OCDE descarta estagflação nos EUA e na zona do euro
da France Presse, em Paris
As economias dos Estados Unidos e da zona do euro registrarão forte desaceleração em 2008 e 2009, mas não estão ameaçadas por uma situação de estagflação (estagnação com inflação alta), afirmou o economista chefe da OCDE, Jorgen Elmeskov.
"Estamos atravessando um período de ajuste temporário. O crescimento é bastante frágil, mas uma vez que superemos isto vai se recuperar e a inflação retornará a níveis relativamente normais", disse o economista chefe da OCDE (Organização para a Cooperação e o Desenvolvimento Econômicos).
"Temos agora um período de ajuste temporário, depois de um choque inflacionário que nos atingiu por causa dos altos preços das matérias-primas, mas isto não se prolongará", afirmou.
China e Índia
China e Índia manterão elevados ritmos de crescimento em 2008, mas com uma desaceleração pela exposição das duas economias à forte inflação vinculada ao aumento dos preços do petróleo e dos alimentos, prevê a OCDE.

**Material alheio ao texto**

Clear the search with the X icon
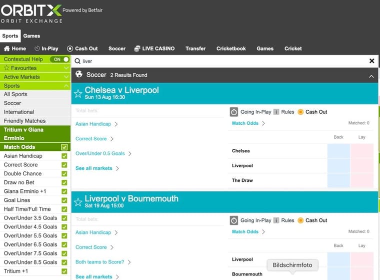The height and width of the screenshot is (280, 380). click(x=372, y=61)
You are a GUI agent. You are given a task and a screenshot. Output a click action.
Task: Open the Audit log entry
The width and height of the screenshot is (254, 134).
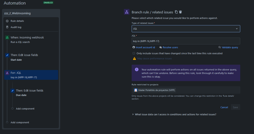point(16,27)
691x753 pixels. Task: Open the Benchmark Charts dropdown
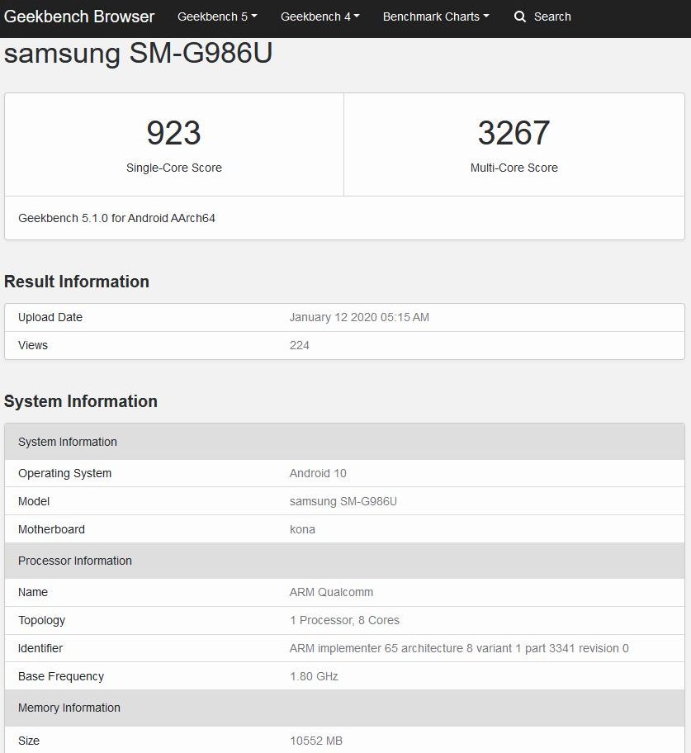(x=436, y=17)
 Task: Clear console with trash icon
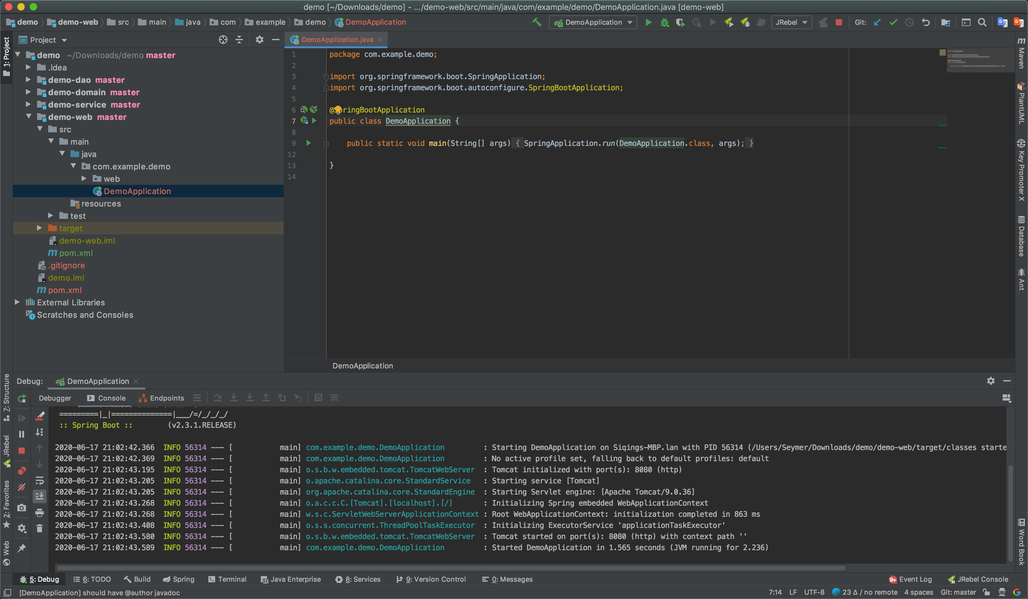(x=40, y=529)
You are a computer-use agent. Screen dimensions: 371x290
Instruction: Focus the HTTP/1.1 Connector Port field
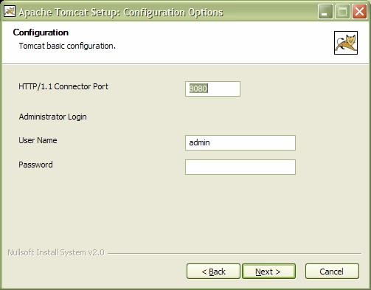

"Nos mercados emergentes, o crescimento passa a ser moderado, mas permanece vigoroso, sobretudo na China", informou a organização. O PIB chinês aumentará 10% em 2008, um pouco menos que em 2007, quando a alta foi de 11,9%, por causa do retrocesso das exportações provocado pela atual desaceleração mundial. Na Índia, terceira maior economia asiática, o crescimento retrocederá a 7,8%, depois de registrar 8,7% em 2007, coincidindo com taxas de juros situadas no nível máximo em seis anos, que frearam a demanda e os investimentos.
"A economia chinesa deve registrar um índice de crescimento de dois dígitos --apesar de uma contração da política monetária-- e se centrar cada vez mais na demanda interna", diz o documento. "A economia indiana continuará crescendo provavelmente a um ritmo sustentável, mas de forma menos rápida por causa da moderação da demanda externa."
Brasil
Para o Brasil, a OCDE prevê um crescimento de 4,8% neste ano e de 4,5% em 2009. Na previsão anterior, a organização projetava um crescimento de 4,5% neste ano e no próximo.
A OCDE destaca que os mercados financeiros do Brasil agüentam muito bem as turbulências financeiras globais --entretanto, uma deterioração do entorno financeiro global é justamente a maior fonte de risco para as boas perspectivas econômicas do Brasil, afirma o relatório.
Apesar de a resistência do Brasil a choques externos ter ganhado força, uma desaceleração global mais grave que o previsto afetaria o crescimento de suas exportações, enquanto uma diminuição do 'apetite' pelos ativos dos mercados emergentes prejudicaria as condições creditícias internas.